多焦点眼内レンズ使用時の注意点
編集部
手術前に理解しておくべきことを教えてください。
德久先生
多焦点眼内レンズの種類によっては、見え方の質を担保しつつ眼鏡が必要ない程度にまで向上しているものの、全ての距離が完璧に見えるわけではありません。メリットだけでなくデメリットや限界について十分な説明を受け、期待し過ぎないことが大切です。
編集部
術後すぐに見え方は安定しますか?
德久先生
術後すぐは、見え方が安定しないケースがあります。また、脳が新しい見え方に順応するまでに数週間から数カ月かかることもあるため、その間に違和感を覚えるかもしれません。多くの場合、時間とともに改善しますが、焦らず経過を見る姿勢が大事です。
編集部
術後に注意すべき生活上のポイントはありますか?
德久先生
運転や細かい作業は、見え方が安定してから徐々に再開するのが望ましいとされています。

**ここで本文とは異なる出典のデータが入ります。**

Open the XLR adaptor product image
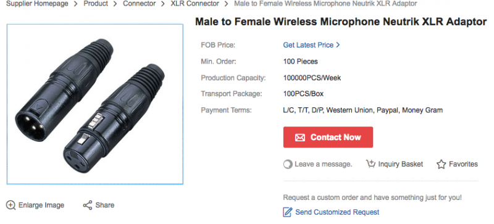494x224 pixels. click(95, 104)
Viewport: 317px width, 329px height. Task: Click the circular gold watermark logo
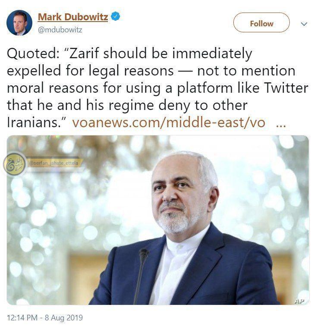(15, 164)
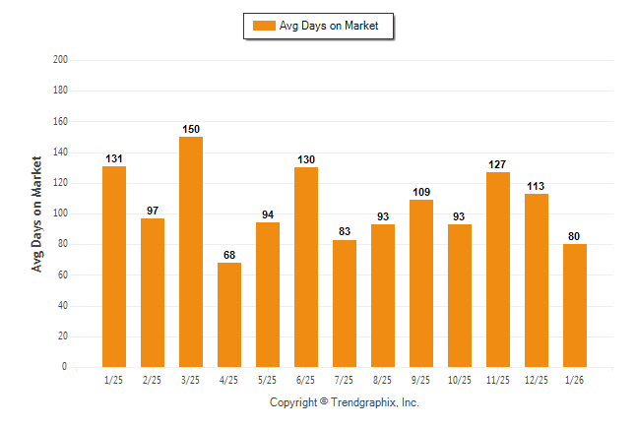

あとは、感染や炎症を防ぐために、医師の指示に従って点眼することですね。見え方に不安があったら自己判断せず、気になる症状があれば早めに相談してください。
編集部
メリットやデメリットを理解した上で、手術を受けることが大事なのですね。
德久先生
そうですね。最も大切なのは、見え方に対する自分の優先順位を明確にし、医師と共有することです。「眼鏡を掛ける回数を減らしたい」「手元までクリアに見たい」など、希望は人それぞれ違います。十分なカウンセリングを受け、納得した上で眼内レンズを選択することが重要です。
編集部
最後に、読者へのメッセージをお願いします。
德久先生
多焦点眼内レンズは近年大きく進化しており、多くの人に適応となる優れたレンズです。しかしながら、必ずしも全ての人に適しているわけではありません。乱視の有無や目の状態などを総合的に判断し、どのレンズを選択するかが大切です。眼内レンズに対する考え方は、医師の経験によって変わります。また、多焦点眼内レンズは選定療養となるため、医療機関によって価格帯も幅があります。納得のゆく選択をするためにも、セカンドオピニオンも含めて、慎重に医療機関を選びましょう。
編集部まとめ
多焦点眼内レンズは著しい進化を遂げ、選択肢が広がっています。目の状態やライフスタイル、費用面まで含めて比較検討することが大事です。説明に納得できない場合は、別の医師の意見を聞くのもいいでしょう。信頼できる医療機関を選ぶことが、術後の満足につながります。